*Task description*
Write out, exactly and in full, the records given below, but not their pictures.

*Source material*

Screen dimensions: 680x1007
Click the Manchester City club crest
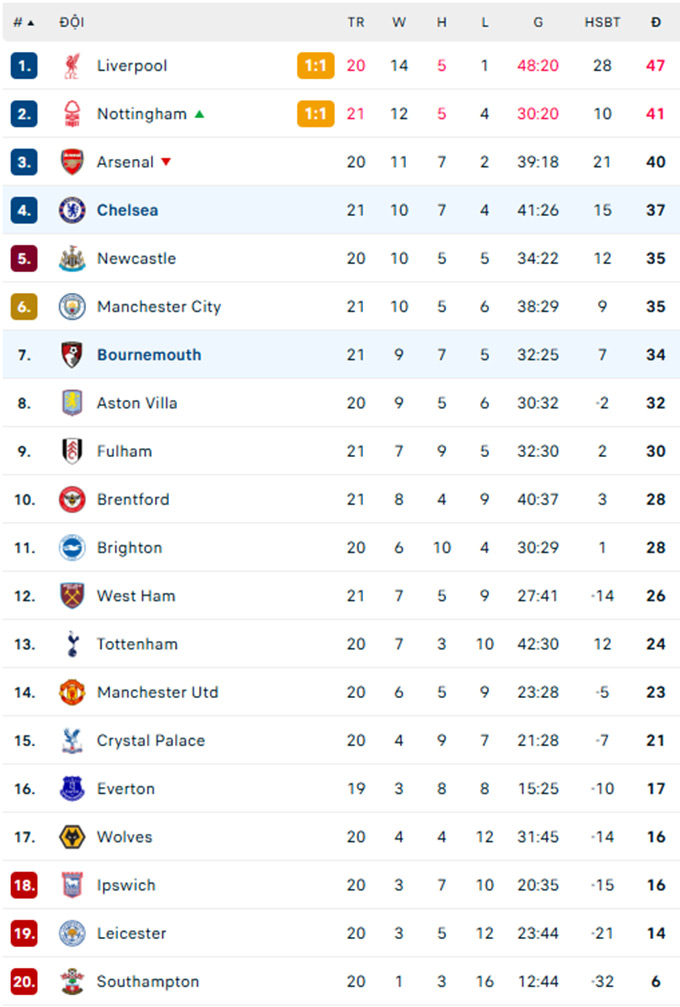[x=72, y=306]
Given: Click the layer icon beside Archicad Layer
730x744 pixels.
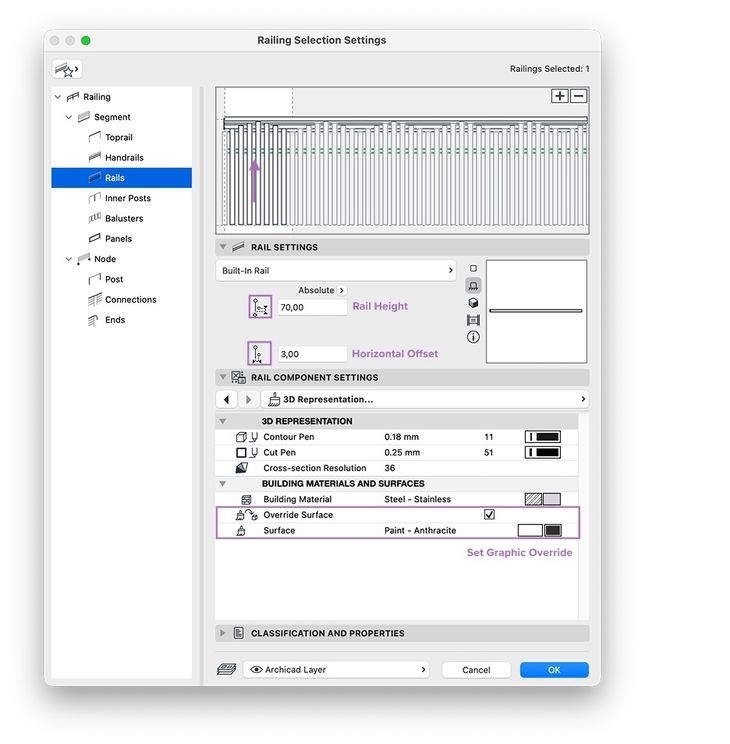Looking at the screenshot, I should pyautogui.click(x=227, y=670).
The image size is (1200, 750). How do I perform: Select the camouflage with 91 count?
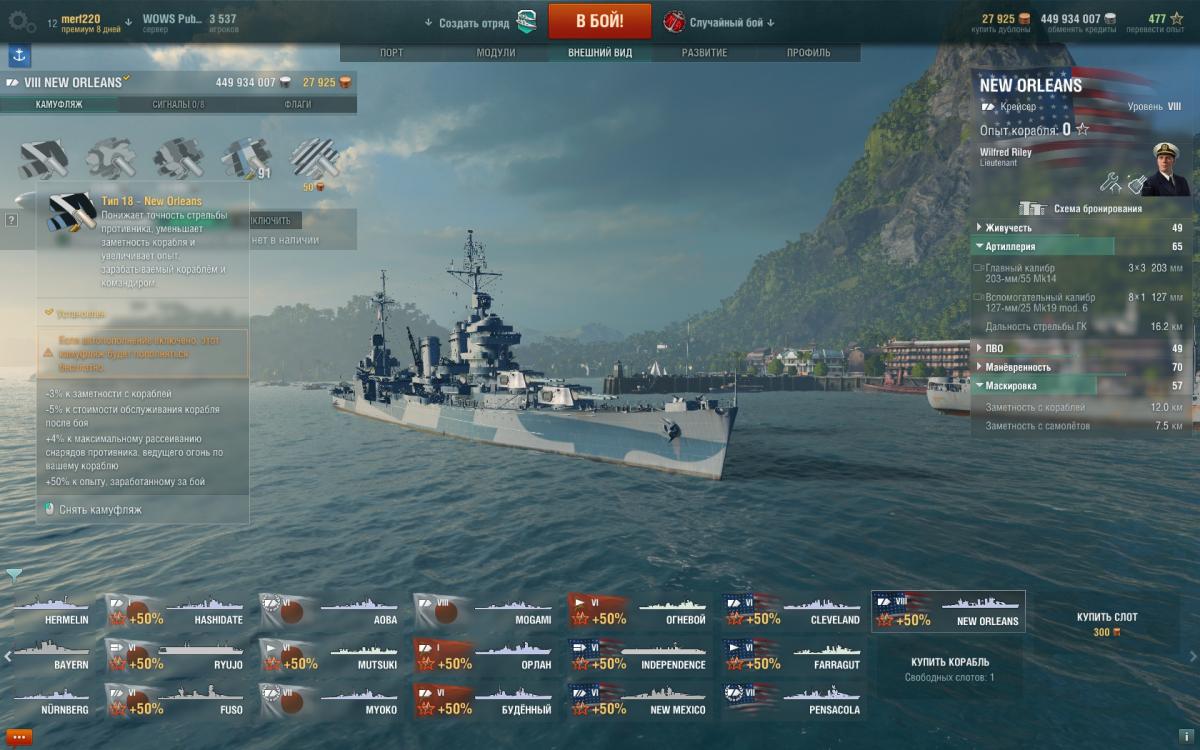coord(247,159)
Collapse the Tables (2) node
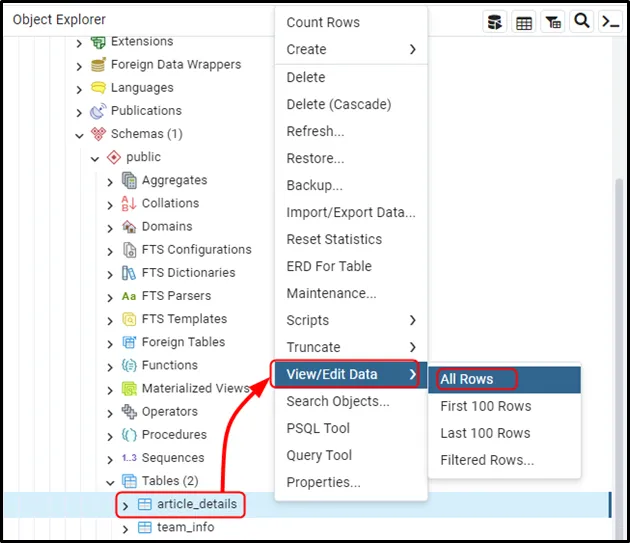This screenshot has height=543, width=630. point(111,482)
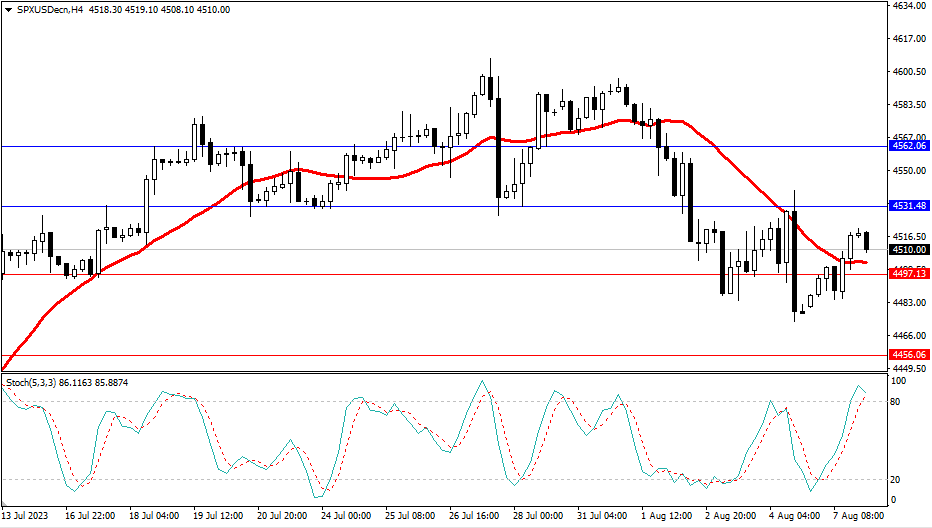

*Result of the exercise*
Screen dimensions: 680x1007
Click the Manchester City club crest
[x=72, y=306]
Given: Click the layer icon beside Archicad Layer
730x744 pixels.
Looking at the screenshot, I should pyautogui.click(x=227, y=670).
The image size is (1200, 750). How do I perform: Select the camouflage with 91 count?
coord(247,159)
Collapse the Tables (2) node
This screenshot has height=543, width=630. point(111,482)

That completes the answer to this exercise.